Wisconsin Freedom of Information Council has called on state lawmakers to end their exemption from records retention rules. While the law gives state lawmakers the ability to delete public records at will, other government agencies are required to keep those same records for set periods of time.
"Is it a double standard?" FOX6 investigator Amanda St. Hilaire asked State Senator Chris Larson (D-Milwaukee).
"Yeah, absolutely," Larson said. "There are some who take advantage of that and get rid of whatever records they can so they're not actually having to report to the public."
"This is an invitation to corruption or corrupt practices if you don't know who is trying to influence your lawmaker," Larson added.
Larson is one of the lawmakers who responded to FOX6 Investigators' open records request for public calendars and emails. Like his colleagues in the Senate and Assembly, there is no way for FOX6 Investigators to independently verify that Larson's office did not selectively delete any records.
Larson says that's a problem.
He introduced a bill in 2011 with now-former Senators Holperin and Cullen designed to take away state lawmakers' special exception, forcing them to keep records and turn them over to a neutral party for storage.
"What happened to the legislation?" St.
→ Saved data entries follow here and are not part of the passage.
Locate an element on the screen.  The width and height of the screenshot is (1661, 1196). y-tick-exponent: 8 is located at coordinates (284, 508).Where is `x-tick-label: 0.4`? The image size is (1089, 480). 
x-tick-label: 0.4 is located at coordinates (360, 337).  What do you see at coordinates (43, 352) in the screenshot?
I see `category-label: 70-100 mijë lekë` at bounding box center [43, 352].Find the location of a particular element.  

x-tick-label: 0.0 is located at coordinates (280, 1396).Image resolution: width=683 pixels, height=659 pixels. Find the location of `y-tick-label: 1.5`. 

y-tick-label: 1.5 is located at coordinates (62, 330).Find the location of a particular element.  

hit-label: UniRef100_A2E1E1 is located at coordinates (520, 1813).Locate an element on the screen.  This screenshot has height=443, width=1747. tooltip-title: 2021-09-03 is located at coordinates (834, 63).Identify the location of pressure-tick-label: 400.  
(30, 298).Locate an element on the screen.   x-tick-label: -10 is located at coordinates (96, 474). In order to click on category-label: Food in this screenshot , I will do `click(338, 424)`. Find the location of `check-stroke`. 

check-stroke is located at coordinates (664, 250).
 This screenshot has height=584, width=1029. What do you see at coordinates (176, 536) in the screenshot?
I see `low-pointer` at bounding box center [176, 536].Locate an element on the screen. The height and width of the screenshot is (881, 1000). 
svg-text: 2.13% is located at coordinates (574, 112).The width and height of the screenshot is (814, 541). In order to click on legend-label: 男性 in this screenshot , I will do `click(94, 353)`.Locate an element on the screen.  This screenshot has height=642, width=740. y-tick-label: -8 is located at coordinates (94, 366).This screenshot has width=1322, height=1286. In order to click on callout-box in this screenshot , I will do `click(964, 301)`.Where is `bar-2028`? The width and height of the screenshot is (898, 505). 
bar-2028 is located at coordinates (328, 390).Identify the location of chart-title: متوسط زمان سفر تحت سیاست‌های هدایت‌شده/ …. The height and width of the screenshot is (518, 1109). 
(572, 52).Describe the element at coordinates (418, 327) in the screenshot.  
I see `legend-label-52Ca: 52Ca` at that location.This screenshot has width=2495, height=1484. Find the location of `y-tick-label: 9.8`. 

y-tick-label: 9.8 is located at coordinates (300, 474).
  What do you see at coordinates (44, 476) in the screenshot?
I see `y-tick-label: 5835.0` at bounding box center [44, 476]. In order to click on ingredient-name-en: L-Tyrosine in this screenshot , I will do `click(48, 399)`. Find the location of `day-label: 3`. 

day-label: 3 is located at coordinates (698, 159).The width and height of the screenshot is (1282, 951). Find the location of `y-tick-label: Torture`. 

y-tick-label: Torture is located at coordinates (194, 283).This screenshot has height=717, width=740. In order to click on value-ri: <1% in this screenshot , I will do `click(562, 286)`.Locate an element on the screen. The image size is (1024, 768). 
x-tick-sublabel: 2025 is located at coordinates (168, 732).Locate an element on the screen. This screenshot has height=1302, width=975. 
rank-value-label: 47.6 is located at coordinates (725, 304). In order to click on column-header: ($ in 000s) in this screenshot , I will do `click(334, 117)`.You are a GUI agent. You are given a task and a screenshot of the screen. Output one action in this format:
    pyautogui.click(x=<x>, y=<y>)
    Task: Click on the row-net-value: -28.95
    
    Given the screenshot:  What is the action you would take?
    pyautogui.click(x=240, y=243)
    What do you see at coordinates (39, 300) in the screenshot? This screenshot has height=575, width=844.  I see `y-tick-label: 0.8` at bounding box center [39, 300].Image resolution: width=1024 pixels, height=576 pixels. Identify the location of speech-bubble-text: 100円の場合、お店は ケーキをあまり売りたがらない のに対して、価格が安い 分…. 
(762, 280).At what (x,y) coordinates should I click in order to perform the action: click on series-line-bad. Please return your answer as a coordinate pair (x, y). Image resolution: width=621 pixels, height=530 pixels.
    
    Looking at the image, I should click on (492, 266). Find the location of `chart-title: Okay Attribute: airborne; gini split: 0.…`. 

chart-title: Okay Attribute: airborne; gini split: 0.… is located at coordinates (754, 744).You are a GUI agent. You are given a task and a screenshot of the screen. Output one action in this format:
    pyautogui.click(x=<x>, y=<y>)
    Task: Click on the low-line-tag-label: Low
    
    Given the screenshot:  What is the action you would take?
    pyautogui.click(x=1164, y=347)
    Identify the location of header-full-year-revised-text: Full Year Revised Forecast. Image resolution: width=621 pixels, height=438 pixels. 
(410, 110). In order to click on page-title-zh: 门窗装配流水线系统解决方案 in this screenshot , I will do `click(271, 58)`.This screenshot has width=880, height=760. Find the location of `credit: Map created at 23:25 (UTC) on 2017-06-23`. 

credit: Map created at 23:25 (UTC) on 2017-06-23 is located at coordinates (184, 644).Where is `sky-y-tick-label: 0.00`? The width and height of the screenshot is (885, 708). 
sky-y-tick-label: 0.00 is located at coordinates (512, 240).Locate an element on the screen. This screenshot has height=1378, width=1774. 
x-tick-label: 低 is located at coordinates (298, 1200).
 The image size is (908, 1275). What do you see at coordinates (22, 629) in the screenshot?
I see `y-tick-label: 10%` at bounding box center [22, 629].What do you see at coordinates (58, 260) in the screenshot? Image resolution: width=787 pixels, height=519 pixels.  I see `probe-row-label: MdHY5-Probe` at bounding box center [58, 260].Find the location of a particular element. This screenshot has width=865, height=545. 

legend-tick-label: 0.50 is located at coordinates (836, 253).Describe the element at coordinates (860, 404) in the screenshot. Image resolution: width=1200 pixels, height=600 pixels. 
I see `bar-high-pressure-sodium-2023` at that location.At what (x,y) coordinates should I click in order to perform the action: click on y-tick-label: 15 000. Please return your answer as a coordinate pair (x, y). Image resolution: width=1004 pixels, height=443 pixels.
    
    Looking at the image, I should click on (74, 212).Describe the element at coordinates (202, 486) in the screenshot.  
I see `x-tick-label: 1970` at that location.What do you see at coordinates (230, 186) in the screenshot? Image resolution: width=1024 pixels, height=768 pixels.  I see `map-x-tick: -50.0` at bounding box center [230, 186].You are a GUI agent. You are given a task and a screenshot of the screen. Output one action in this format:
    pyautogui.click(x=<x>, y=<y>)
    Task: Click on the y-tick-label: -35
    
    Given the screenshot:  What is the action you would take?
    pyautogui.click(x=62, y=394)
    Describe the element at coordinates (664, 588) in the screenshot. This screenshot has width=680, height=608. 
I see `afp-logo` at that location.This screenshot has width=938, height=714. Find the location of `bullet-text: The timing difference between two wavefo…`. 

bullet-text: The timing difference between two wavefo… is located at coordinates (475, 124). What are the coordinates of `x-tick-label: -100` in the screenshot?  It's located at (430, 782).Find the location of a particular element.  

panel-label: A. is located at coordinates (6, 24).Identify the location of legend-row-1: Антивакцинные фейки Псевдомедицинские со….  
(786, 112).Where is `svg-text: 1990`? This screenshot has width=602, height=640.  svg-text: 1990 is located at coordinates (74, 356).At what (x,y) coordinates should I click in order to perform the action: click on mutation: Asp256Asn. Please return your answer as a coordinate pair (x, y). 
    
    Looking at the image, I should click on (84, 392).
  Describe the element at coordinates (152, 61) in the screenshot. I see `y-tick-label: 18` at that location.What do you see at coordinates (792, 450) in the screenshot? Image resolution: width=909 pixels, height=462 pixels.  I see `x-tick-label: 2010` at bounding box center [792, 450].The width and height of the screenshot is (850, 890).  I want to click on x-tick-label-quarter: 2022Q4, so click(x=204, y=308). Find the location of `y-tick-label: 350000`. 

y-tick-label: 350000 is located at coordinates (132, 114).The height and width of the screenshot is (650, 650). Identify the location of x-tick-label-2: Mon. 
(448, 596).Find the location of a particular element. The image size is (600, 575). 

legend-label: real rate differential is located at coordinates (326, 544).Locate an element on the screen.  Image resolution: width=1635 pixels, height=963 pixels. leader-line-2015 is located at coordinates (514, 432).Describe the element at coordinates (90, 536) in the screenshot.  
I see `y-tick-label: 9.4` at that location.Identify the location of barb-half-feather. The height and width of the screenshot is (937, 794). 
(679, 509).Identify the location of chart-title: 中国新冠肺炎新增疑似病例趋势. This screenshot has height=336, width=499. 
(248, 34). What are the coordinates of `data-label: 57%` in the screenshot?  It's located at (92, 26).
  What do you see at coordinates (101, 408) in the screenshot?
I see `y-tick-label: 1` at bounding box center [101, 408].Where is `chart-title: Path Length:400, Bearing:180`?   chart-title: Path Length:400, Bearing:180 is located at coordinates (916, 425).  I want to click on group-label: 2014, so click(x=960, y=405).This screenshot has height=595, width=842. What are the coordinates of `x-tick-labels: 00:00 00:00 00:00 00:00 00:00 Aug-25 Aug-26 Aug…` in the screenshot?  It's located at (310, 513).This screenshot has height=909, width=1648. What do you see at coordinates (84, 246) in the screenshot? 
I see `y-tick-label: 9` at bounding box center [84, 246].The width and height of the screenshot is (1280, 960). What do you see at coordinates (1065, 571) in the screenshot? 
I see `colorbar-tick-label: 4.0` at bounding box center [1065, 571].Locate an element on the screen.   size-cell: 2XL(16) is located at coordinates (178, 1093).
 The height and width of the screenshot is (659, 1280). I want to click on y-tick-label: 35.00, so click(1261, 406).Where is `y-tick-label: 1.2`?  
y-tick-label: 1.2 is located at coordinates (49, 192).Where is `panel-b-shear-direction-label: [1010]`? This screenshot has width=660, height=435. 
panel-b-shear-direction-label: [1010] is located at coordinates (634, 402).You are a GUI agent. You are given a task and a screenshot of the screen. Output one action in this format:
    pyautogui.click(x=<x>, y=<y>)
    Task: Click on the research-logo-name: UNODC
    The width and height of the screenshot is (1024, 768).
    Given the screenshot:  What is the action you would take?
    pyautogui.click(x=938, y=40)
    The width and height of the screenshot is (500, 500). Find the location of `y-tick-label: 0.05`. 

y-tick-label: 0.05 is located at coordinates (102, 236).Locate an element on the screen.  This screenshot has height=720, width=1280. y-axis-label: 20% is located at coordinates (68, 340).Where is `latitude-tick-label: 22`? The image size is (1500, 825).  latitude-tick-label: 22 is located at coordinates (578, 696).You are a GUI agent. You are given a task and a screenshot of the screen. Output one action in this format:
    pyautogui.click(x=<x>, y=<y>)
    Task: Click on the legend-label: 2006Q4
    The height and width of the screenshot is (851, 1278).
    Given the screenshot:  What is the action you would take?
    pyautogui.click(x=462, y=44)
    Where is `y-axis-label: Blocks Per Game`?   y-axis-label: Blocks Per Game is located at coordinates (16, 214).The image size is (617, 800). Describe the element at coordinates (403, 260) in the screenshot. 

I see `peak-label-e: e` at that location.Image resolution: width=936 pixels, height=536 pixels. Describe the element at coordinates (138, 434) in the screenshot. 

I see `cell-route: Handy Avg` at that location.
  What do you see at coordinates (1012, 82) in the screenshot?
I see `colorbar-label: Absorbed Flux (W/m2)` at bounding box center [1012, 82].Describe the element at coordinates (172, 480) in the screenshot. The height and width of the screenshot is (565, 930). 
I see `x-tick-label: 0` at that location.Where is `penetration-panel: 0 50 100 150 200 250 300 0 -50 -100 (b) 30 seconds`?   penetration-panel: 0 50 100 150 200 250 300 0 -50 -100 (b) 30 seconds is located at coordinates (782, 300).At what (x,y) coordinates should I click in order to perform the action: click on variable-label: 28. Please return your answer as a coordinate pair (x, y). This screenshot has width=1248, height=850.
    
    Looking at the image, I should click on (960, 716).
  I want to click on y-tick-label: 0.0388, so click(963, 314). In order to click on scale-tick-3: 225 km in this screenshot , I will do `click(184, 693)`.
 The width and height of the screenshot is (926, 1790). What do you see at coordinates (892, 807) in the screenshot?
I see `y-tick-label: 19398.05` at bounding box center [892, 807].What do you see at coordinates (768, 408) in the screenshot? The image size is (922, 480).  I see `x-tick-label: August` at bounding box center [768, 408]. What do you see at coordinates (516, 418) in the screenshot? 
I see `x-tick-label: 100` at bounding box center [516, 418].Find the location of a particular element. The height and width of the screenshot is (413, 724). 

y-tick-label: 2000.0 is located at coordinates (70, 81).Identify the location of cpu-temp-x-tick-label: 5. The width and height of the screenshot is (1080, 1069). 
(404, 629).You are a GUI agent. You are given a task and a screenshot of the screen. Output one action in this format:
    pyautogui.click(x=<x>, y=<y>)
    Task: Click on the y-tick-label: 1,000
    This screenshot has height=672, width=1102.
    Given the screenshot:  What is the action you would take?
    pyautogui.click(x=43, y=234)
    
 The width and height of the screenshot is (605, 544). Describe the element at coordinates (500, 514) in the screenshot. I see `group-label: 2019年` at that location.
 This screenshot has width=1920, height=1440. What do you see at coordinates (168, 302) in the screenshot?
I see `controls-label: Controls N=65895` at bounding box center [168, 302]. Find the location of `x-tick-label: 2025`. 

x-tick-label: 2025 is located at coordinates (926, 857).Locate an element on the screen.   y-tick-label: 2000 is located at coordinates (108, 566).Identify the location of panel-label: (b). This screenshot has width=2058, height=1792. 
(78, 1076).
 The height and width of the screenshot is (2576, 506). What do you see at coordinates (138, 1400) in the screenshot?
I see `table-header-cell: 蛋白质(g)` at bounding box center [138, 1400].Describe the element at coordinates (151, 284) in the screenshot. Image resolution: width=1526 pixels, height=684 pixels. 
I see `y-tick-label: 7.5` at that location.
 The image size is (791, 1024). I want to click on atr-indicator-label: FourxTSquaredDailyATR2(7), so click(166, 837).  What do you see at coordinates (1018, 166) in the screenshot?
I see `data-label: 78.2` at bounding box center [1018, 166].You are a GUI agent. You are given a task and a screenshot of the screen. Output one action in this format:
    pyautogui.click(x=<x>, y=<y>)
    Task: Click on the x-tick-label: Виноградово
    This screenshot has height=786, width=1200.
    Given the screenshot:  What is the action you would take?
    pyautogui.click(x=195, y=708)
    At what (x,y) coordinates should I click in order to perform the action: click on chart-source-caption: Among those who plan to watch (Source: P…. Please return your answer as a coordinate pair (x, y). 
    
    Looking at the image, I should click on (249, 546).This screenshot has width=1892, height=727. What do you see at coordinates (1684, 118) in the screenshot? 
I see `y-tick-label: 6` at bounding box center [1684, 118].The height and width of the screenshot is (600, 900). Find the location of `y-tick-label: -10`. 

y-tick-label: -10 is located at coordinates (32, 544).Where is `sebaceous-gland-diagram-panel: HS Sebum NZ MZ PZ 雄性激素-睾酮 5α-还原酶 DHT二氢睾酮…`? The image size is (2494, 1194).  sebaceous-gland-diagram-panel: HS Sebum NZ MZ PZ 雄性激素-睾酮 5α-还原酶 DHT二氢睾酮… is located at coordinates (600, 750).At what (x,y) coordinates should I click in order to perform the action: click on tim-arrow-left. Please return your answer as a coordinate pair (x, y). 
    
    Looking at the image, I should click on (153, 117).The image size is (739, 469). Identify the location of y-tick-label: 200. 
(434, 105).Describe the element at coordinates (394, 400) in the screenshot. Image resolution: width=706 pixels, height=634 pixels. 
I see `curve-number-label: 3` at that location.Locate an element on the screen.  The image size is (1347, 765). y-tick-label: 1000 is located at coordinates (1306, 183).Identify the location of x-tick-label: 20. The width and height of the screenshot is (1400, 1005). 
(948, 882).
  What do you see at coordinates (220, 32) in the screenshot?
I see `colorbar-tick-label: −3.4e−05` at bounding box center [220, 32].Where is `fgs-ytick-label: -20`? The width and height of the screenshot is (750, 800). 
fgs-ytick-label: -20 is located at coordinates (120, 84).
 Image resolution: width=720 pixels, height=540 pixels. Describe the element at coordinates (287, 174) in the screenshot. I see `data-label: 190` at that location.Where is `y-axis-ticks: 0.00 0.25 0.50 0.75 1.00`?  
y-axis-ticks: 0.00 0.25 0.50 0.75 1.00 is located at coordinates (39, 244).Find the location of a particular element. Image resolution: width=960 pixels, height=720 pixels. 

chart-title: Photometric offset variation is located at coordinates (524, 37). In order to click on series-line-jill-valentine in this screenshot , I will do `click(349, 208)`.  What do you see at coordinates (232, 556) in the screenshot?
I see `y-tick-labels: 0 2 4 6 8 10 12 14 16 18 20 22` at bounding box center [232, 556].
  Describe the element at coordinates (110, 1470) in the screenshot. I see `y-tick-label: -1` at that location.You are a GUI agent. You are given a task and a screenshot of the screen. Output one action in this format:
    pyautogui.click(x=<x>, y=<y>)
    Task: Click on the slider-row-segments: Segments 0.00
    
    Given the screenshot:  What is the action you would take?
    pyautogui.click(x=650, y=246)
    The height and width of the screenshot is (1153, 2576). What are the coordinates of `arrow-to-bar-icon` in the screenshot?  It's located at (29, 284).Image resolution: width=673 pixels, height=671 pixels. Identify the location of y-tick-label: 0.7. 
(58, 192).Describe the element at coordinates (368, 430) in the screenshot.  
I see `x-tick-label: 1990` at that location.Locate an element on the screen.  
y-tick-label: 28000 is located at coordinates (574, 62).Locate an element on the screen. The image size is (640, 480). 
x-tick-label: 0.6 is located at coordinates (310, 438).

Hilaire asked.
"Yeah, nothing," Larson laughed. "It died. We never got so much as a hearing to be able
to explain why this was an important decision."
FOX6 Investigators called and emailed current and former state lawmakers, trying to find someone who would make an argument for why the legislature may need to delete the same records others, including the Governor's Office, are required to keep. No one would talk.
FOX6 Investigators also emailed the executive staff assistant to PSC Commissioner Rich Zipperer, a former state senator who was chair of the committee Larson's bill was sent to before it died. Zipperer's office never responded.
"There's a sense that power is not going to voluntarily concede power, right?" Larson said. "It's going to be the public that demands that power is conceded back to the public."
Larson says he routinely receives messages encouraging him to delete public records to save space. He argues that advancements in technology have made storage a non-issue. For example, a report from LexisNexis says most flash drives can hold more than 100,000 pages of email per gigabyte, or more than 1.6 million emails on a 16GB thumb drive.
"I think the more that the door is kicked open, the more sunshine comes in, the more those bad things don't happen and the more public officials act in the public interest," Larson added.